第35章 真相
『この里の者の様ですね。如何なさいますか?』
私を見つけた男は私の前に立ち、束帯の男に私の処遇を求めた。
『ふむ........』
頭を下げている為、声で判断をするしかない私は、命が助かることだけをただ祈りながら、束帯の男の返事を待つ。
ジャリ、ジャリっと、束帯の男の足音が近づき、私の前で止まった。
『そこの娘、面を上げよ』
『はっ、はいっ』
返事をしたものの、顔を上げた途端に斬られるのかもしれないと思うと、怖くて顔を上げられない。

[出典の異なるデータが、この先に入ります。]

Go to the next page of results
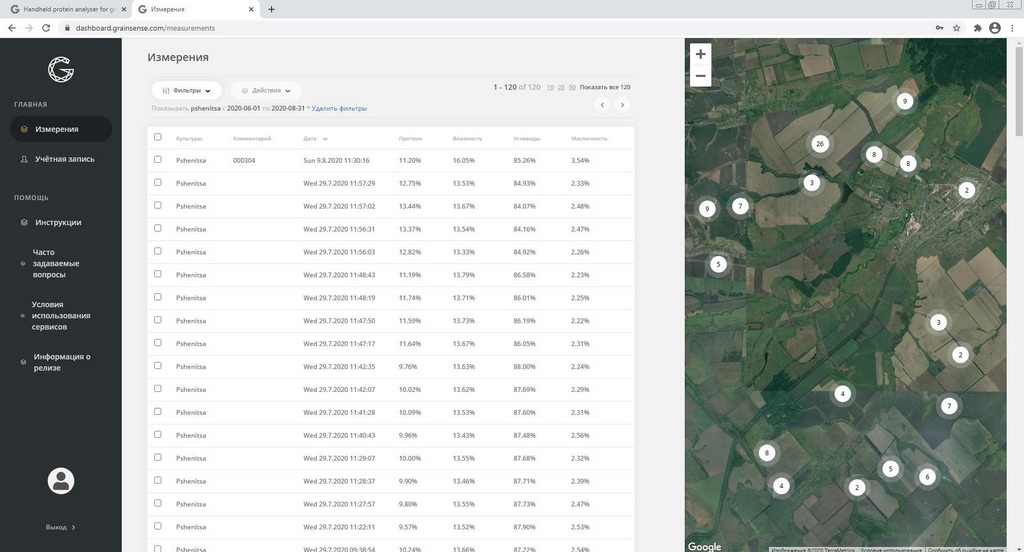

カタカタと震え続ける私の顎を、男は手に持つ扇子で持ち上げた。
『..............っ』
『ほう...........』
嗅いだ事のない香の香りがふわりと男から漂い、その匂いに一瞬くらっと目眩がした。
お祭りや、踊り子たちが着る見せ物の束帯姿しか見た事がない私でも、目の前の男の着物は本物の公卿様の装束で、高貴な方にのみ許された束帯姿だと分かる。
(一体.....誰?)
『公方様っ!その様な者に触れては御手が汚れます』
お付きの者が私から離れる様に声をかけた。
(公方様.......?)
それは将軍の呼び名で、お付きの者は確かに今目の前のこの男性に向かってそう言った。
『構わぬ。.......そなた、この里の者か?』
『は、はいっ、』
『ふむ、この様な里に埋もれさすには惜しい程に美しい娘だな』
『...........っ、』
舐め回すように私の全身を見る目の前の男が、公方様?
全ての事が突然で、しかもこの里で起きるはずのない事だらけで……
私の頭は混乱して、この時の公方様の声は全然入ってこなかった。
『公方様、そろそろ参りましょう』
その声で我に帰ると、公方様と呼ばれる人は用意された簡素な駕籠に乗り込んだ。
『娘っ、頭が高いっ!頭を下げよっ!』
呆然とそれを見つめる私に、お付きの人が檄を飛ばす。
『すっ、すみません』
『良い良い。あまり怖がらせてやるな。……娘、また会おうぞ』
『はっ、はいっ!』
また会おうなんて、公方様でも社交辞令を言うんだと思い頭を下げると、お付きの方々と駕籠は、見晴らしの丘から去って行った。